*The task*. In the entries below, find the lines with the word "will" and copy them.

(Saved entries)

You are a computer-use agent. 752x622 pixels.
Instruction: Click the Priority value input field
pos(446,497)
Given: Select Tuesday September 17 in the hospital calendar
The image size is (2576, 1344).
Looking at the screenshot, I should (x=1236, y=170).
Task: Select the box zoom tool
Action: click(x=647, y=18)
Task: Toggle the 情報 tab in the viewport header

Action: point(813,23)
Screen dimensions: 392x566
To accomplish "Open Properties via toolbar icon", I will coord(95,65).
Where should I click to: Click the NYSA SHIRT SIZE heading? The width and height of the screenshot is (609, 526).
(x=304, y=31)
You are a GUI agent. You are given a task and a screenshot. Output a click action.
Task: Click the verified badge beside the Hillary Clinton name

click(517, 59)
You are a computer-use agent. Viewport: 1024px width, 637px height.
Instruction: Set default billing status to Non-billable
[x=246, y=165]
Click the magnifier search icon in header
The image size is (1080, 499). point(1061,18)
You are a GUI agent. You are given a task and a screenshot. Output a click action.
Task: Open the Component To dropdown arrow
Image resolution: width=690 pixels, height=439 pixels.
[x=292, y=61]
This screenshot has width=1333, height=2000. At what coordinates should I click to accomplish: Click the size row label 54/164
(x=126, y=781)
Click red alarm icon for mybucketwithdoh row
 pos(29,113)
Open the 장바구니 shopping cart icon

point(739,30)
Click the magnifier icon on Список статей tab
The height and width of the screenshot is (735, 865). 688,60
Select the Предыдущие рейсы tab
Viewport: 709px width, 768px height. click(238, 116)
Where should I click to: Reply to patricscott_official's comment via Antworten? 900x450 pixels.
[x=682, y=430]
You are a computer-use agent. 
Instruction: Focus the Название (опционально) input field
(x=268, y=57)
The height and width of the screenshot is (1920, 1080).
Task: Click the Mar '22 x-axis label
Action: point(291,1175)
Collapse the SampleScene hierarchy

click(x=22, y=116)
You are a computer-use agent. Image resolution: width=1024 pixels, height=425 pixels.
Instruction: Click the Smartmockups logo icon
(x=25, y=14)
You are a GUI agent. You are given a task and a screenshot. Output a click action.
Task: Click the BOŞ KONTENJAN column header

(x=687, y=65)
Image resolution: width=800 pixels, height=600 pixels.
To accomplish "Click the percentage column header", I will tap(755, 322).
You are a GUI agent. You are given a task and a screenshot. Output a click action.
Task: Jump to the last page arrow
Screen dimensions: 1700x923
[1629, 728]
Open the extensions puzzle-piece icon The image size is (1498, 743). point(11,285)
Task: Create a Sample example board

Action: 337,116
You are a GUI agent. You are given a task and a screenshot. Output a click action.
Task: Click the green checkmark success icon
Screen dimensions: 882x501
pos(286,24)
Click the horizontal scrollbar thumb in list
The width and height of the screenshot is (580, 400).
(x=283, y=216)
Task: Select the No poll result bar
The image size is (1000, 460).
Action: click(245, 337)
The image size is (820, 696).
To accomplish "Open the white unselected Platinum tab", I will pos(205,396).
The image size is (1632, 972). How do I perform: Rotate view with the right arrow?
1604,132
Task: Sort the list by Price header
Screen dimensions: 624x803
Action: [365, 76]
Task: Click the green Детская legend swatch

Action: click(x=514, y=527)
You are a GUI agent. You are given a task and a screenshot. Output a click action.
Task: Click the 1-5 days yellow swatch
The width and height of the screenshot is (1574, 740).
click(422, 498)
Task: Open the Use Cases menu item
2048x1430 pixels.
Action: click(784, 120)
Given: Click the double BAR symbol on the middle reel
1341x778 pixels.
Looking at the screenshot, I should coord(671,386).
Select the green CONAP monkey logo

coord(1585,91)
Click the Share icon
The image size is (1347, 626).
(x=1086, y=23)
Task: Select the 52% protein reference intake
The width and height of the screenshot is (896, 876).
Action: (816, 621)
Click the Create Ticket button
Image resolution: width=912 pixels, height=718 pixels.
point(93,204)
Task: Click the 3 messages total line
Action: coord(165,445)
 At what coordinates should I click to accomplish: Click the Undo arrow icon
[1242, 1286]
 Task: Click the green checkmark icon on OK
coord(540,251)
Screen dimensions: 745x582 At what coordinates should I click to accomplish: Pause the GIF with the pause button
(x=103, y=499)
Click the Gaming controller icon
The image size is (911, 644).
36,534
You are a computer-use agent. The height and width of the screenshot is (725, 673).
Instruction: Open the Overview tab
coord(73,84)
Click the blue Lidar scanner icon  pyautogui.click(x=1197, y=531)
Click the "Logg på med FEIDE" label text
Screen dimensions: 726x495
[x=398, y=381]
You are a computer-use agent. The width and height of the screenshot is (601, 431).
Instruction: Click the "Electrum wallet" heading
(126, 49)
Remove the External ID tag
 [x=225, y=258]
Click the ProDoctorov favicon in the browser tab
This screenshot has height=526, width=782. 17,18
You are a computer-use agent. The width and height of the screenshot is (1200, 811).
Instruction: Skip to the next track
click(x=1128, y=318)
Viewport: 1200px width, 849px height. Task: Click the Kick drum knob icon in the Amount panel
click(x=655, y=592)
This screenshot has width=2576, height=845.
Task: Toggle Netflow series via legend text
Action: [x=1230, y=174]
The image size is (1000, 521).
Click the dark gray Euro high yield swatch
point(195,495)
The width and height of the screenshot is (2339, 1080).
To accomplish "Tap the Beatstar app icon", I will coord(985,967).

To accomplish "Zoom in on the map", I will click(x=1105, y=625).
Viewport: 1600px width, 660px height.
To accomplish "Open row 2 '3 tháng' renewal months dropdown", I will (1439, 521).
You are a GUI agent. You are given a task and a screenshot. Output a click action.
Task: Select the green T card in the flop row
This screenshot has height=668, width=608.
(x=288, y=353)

*Exercise output*.
To accomplish "Open Properties via toolbar icon", I will coord(95,65).
To accomplish "Click the percentage column header", I will tap(755, 322).
To accomplish "Open the white unselected Platinum tab", I will pos(205,396).
To accomplish "Tap the Beatstar app icon", I will coord(985,967).
To accomplish "Zoom in on the map", I will click(x=1105, y=625).
To accomplish "Open row 2 '3 tháng' renewal months dropdown", I will (1439, 521).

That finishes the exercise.